**WHAT IS REQUIRED**
Reproduce the entries below in full, word for word.

**DATASET RECORDS**
=== Begin Enclosure ===
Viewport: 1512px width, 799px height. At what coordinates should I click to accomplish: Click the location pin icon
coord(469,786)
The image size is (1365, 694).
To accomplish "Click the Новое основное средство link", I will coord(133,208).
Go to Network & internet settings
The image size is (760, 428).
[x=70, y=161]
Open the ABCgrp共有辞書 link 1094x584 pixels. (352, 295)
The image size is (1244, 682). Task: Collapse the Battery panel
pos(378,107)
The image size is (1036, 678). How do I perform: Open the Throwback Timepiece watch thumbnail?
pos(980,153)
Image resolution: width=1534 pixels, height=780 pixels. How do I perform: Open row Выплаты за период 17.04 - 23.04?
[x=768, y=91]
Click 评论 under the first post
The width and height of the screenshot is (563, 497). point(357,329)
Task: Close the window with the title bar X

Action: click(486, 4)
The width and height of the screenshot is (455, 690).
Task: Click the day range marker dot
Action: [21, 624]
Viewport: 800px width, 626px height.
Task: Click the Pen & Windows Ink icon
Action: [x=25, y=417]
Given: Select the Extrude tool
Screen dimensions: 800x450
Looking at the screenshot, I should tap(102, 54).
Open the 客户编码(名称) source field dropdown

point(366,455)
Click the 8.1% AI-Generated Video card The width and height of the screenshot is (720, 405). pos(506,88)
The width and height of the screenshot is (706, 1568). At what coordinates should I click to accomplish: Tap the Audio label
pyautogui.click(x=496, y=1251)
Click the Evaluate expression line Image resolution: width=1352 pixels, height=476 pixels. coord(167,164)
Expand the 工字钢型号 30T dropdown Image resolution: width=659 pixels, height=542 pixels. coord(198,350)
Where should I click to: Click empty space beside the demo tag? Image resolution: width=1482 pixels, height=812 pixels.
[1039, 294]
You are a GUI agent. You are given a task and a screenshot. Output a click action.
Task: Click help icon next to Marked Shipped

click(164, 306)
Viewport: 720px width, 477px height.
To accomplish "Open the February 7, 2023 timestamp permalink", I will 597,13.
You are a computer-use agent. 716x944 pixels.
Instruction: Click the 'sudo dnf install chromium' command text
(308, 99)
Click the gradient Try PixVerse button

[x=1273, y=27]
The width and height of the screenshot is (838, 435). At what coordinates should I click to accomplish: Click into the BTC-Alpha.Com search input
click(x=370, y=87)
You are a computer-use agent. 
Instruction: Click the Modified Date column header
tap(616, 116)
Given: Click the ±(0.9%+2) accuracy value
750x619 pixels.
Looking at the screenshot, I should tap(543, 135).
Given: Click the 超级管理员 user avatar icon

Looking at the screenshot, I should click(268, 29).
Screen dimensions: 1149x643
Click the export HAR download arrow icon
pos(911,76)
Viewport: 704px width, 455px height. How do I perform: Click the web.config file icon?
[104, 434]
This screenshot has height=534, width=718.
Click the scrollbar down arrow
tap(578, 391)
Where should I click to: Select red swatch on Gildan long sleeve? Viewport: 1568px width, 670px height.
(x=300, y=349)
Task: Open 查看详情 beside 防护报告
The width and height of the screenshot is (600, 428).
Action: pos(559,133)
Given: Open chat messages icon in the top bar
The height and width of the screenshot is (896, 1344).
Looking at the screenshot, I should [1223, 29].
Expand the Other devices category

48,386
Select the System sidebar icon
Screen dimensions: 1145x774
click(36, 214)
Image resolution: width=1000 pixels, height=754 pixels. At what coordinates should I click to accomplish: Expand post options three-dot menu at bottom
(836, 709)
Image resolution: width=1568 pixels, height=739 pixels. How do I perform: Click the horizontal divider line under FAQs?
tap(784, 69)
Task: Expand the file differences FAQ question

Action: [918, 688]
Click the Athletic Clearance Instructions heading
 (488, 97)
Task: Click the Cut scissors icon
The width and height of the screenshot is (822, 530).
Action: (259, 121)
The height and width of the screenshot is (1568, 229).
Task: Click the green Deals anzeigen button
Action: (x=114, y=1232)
=== End Enclosure ===
**FINISHED EXERCISE**
Viewport: 1512px width, 799px height. At what coordinates should I click to accomplish: Click the location pin icon
coord(469,786)
The image size is (1365, 694).
To accomplish "Click the Новое основное средство link", I will coord(133,208).
Go to Network & internet settings
The image size is (760, 428).
[x=70, y=161]
Open the ABCgrp共有辞書 link 1094x584 pixels. (352, 295)
The image size is (1244, 682). Task: Collapse the Battery panel
pos(378,107)
The image size is (1036, 678). How do I perform: Open the Throwback Timepiece watch thumbnail?
pos(980,153)
Image resolution: width=1534 pixels, height=780 pixels. How do I perform: Open row Выплаты за период 17.04 - 23.04?
[x=768, y=91]
Click 评论 under the first post
The width and height of the screenshot is (563, 497). point(357,329)
Task: Close the window with the title bar X

Action: click(486, 4)
The width and height of the screenshot is (455, 690).
Task: Click the day range marker dot
Action: [21, 624]
Viewport: 800px width, 626px height.
Task: Click the Pen & Windows Ink icon
Action: [x=25, y=417]
Given: Select the Extrude tool
Screen dimensions: 800x450
Looking at the screenshot, I should tap(102, 54).
Open the 客户编码(名称) source field dropdown

point(366,455)
Click the 8.1% AI-Generated Video card The width and height of the screenshot is (720, 405). pos(506,88)
The width and height of the screenshot is (706, 1568). At what coordinates should I click to accomplish: Tap the Audio label
pyautogui.click(x=496, y=1251)
Click the Evaluate expression line Image resolution: width=1352 pixels, height=476 pixels. coord(167,164)
Expand the 工字钢型号 30T dropdown Image resolution: width=659 pixels, height=542 pixels. coord(198,350)
Where should I click to: Click empty space beside the demo tag? Image resolution: width=1482 pixels, height=812 pixels.
[1039, 294]
You are a GUI agent. You are given a task and a screenshot. Output a click action.
Task: Click help icon next to Marked Shipped

click(164, 306)
Viewport: 720px width, 477px height.
To accomplish "Open the February 7, 2023 timestamp permalink", I will 597,13.
You are a computer-use agent. 716x944 pixels.
Instruction: Click the 'sudo dnf install chromium' command text
(308, 99)
Click the gradient Try PixVerse button

[x=1273, y=27]
The width and height of the screenshot is (838, 435). At what coordinates should I click to accomplish: Click into the BTC-Alpha.Com search input
click(x=370, y=87)
You are a computer-use agent. 
Instruction: Click the Modified Date column header
tap(616, 116)
Given: Click the ±(0.9%+2) accuracy value
750x619 pixels.
Looking at the screenshot, I should tap(543, 135).
Given: Click the 超级管理员 user avatar icon

Looking at the screenshot, I should click(268, 29).
Screen dimensions: 1149x643
Click the export HAR download arrow icon
pos(911,76)
Viewport: 704px width, 455px height. How do I perform: Click the web.config file icon?
[104, 434]
This screenshot has height=534, width=718.
Click the scrollbar down arrow
tap(578, 391)
Where should I click to: Select red swatch on Gildan long sleeve? Viewport: 1568px width, 670px height.
(x=300, y=349)
Task: Open 查看详情 beside 防护报告
The width and height of the screenshot is (600, 428).
Action: pos(559,133)
Given: Open chat messages icon in the top bar
The height and width of the screenshot is (896, 1344).
Looking at the screenshot, I should [1223, 29].
Expand the Other devices category

48,386
Select the System sidebar icon
Screen dimensions: 1145x774
click(36, 214)
Image resolution: width=1000 pixels, height=754 pixels. At what coordinates should I click to accomplish: Expand post options three-dot menu at bottom
(836, 709)
Image resolution: width=1568 pixels, height=739 pixels. How do I perform: Click the horizontal divider line under FAQs?
tap(784, 69)
Task: Expand the file differences FAQ question

Action: [918, 688]
Click the Athletic Clearance Instructions heading
 (488, 97)
Task: Click the Cut scissors icon
The width and height of the screenshot is (822, 530).
Action: (259, 121)
The height and width of the screenshot is (1568, 229).
Task: Click the green Deals anzeigen button
Action: (x=114, y=1232)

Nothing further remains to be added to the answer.